Python compute average value of key in series of JSON


I have a pandas.core.series.Series where each element is a JSON as shown

0     {"count": 157065, "grp": {"a1": 12, "a2": 32}}
1     {"count": 2342, "grp": {"a1": 4, "a2": 34}}
2     {"count": 543, "grp": {"a1": 1, "a2": 11}}
3     {"count": 156, "grp": {"a1": 56, "a2": 75}}

How to compute the average value of count in all the JSONs and also compute the average value of a1 and a2?


Solution

  • I'm not entirely sure whether this is what you were asking for.

    This is for calculating the average of "count"

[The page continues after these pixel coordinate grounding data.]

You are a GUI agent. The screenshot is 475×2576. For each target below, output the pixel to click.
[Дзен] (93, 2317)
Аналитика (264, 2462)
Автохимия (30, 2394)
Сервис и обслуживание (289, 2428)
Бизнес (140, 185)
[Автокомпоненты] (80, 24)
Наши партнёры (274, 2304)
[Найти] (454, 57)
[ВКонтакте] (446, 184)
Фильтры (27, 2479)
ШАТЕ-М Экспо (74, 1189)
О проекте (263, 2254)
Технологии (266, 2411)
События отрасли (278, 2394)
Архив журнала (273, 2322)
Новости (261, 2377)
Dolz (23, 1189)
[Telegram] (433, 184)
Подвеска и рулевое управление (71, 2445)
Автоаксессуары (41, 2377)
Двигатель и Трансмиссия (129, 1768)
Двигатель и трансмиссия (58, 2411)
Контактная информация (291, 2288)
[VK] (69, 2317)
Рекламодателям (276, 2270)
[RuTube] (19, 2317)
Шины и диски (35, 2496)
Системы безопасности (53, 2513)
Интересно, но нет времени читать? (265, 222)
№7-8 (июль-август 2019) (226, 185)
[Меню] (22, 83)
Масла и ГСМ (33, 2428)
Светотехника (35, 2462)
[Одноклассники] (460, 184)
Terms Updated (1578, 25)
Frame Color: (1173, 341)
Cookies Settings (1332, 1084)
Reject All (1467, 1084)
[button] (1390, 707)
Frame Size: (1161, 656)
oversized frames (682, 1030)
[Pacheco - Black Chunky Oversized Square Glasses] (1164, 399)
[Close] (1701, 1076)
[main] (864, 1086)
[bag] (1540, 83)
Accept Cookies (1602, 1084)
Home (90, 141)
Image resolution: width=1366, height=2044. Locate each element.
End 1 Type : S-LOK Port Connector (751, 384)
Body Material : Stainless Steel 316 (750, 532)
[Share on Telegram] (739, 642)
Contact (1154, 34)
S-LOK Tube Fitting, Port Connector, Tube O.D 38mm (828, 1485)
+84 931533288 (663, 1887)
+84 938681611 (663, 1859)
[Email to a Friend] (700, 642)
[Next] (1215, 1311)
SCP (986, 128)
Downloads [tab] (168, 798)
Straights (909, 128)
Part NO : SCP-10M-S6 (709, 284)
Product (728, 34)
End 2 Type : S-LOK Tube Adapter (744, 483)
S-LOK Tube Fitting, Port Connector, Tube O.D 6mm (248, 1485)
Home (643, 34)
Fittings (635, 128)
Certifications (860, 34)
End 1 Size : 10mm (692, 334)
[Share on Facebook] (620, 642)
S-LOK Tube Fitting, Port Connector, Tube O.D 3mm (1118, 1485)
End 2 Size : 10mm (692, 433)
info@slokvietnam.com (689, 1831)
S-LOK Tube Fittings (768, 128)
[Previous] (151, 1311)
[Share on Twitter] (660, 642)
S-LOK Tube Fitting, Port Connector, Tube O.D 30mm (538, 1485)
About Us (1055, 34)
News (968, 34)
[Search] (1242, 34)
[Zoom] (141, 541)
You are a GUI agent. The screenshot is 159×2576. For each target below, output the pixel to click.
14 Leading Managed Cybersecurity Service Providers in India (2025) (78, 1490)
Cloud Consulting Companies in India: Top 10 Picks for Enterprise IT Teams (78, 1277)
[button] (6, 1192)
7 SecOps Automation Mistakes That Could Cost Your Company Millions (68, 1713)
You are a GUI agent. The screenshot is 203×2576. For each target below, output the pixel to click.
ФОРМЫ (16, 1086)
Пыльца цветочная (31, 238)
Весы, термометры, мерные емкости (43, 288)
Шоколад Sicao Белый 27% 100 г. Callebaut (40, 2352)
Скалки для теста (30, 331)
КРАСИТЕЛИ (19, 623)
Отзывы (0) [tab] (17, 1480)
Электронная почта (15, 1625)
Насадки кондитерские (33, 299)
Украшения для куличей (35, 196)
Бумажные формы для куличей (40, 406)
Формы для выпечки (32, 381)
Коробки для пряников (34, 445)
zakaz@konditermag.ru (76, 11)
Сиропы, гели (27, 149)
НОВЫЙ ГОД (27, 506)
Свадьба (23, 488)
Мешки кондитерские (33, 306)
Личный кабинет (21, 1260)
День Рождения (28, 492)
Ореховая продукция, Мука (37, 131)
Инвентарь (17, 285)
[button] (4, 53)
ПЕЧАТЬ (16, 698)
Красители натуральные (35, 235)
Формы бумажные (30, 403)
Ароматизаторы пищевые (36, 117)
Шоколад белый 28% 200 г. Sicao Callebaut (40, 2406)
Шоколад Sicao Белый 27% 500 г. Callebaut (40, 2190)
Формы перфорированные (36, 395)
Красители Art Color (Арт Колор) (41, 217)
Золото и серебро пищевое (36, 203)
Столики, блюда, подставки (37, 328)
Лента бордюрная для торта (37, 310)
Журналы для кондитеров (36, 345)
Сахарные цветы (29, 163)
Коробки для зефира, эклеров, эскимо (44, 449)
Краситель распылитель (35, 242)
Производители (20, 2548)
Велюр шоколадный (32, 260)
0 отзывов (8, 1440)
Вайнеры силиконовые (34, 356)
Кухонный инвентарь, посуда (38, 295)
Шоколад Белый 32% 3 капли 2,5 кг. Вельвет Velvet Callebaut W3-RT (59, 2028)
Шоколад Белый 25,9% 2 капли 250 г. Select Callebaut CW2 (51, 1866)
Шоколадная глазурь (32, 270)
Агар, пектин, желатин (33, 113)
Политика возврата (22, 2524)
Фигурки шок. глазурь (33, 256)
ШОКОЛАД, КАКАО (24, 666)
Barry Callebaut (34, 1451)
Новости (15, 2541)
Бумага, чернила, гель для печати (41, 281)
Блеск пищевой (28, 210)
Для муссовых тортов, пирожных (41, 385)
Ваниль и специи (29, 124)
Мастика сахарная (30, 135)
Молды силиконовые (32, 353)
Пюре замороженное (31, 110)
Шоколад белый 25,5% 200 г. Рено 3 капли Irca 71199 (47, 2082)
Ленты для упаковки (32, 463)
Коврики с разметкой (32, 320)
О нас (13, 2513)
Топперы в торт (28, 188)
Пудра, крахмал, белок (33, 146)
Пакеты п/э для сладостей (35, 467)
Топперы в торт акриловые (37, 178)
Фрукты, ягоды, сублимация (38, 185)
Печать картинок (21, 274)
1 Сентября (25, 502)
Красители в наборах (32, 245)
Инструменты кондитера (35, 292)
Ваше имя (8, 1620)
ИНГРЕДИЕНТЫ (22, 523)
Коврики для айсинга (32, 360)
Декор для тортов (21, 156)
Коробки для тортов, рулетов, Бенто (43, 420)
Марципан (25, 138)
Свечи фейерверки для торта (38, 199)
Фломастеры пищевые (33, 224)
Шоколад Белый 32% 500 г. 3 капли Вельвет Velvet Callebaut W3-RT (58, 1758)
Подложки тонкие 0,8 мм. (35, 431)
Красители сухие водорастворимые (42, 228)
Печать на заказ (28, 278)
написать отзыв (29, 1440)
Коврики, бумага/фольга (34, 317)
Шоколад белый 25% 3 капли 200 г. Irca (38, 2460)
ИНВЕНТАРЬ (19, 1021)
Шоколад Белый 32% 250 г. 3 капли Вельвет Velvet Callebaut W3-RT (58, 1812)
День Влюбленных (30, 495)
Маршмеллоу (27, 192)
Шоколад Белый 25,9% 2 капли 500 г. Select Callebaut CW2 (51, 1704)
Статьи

    doc1 = {"count": 157065, "grp": {"a1": 12, "a2": 32}}
    doc2 = {"count": 2342, "grp": {"a1": 4, "a2": 34}}
    doc3 = {"count": 543, "grp": {"a1": 1, "a2": 11}}
    doc4 = {"count": 156, "grp": {"a1": 56, "a2": 75}}
    lojs = [doc1, doc2, doc3, doc4] # list of all the jsons
    
    countaverage = 0
    # For every json, it gets the count and adds it to the variable I defined
    for j in lojs:
        countaverage += j["count"]
    # Divides it by the length of the amount of documents
    countaverage = countaverage/len(lojs)
    

    And if you wanted to get the average of a1 with or instead of the one above, you could use this code:

    a1average = 0
    for j in lojs:
        a1average += j["grp"]["a1"] # getting "a1" inside of "grp"
    a1average = a1average/len(lojs)
    

    and you could just swap a1 out for a2 if wanted to get a2

    EXTENSION For documents that might have different amount of "a"s:

    doc1 = {"count": 157065, "grp": {"a1": 12, "a2": 32}}
    doc2 = {"count": 2342, "grp": {"a1": 4, "a2": 34}}
    doc3 = {"count": 543, "grp": {"a1": 1, "a2": 11, "a3": 46, "a4": 23}}
    doc4 = {"count": 156, "grp": {"a1": 56, "a2": 75, "a3": 23}}
    lojs = [doc1, doc2, doc3, doc4]
    
    grps = [] # defining a list that will contain all of the "a"s
    for doc in lojs: # getting each document in the list of documents
        for a in doc["grp"].keys(): # getting all the keys in the grp of that document
            if a not in grps: # checking whether the "a" already exists in the list of "a"s
                grps.append(a) # adding the new "a" to the list
    
    averages = {} # using a dict instead of a list because it will be containing multiple values
    for grp in grps: # getting each "a"
        averages[grp] = [0, 0] # setting the value of that "a" to zero
    
    for grp in grps: # getting each "a"
        for doc in lojs: # getting each document
            if grp in doc["grp"].keys(): # getting every "a" in the grp of the document
                averages[grp][0] += doc["grp"][grp] # adding the value of that a to the corresponding value/key (idk dude) in the dictionary
                averages[grp][1] += 1 # increasing the amount the "a" has been mentioned by 1
    
    for el in averages: # getting each average
        averages[el][0] = averages[el][0]/averages[el][1] # dividing b
    

    And you can get the value of each average using

    averages["a3"][0]

    Of course, you can change "a3" to whichever "a" you want. Btw, if it isn't clear, you are getting the first element because the value of that key is a list that contains both the averaged (idk if that's a word) value and the amount of times the "a" has occurred inside your documents.

    This probably isn't the most efficient way, but I mean, it works!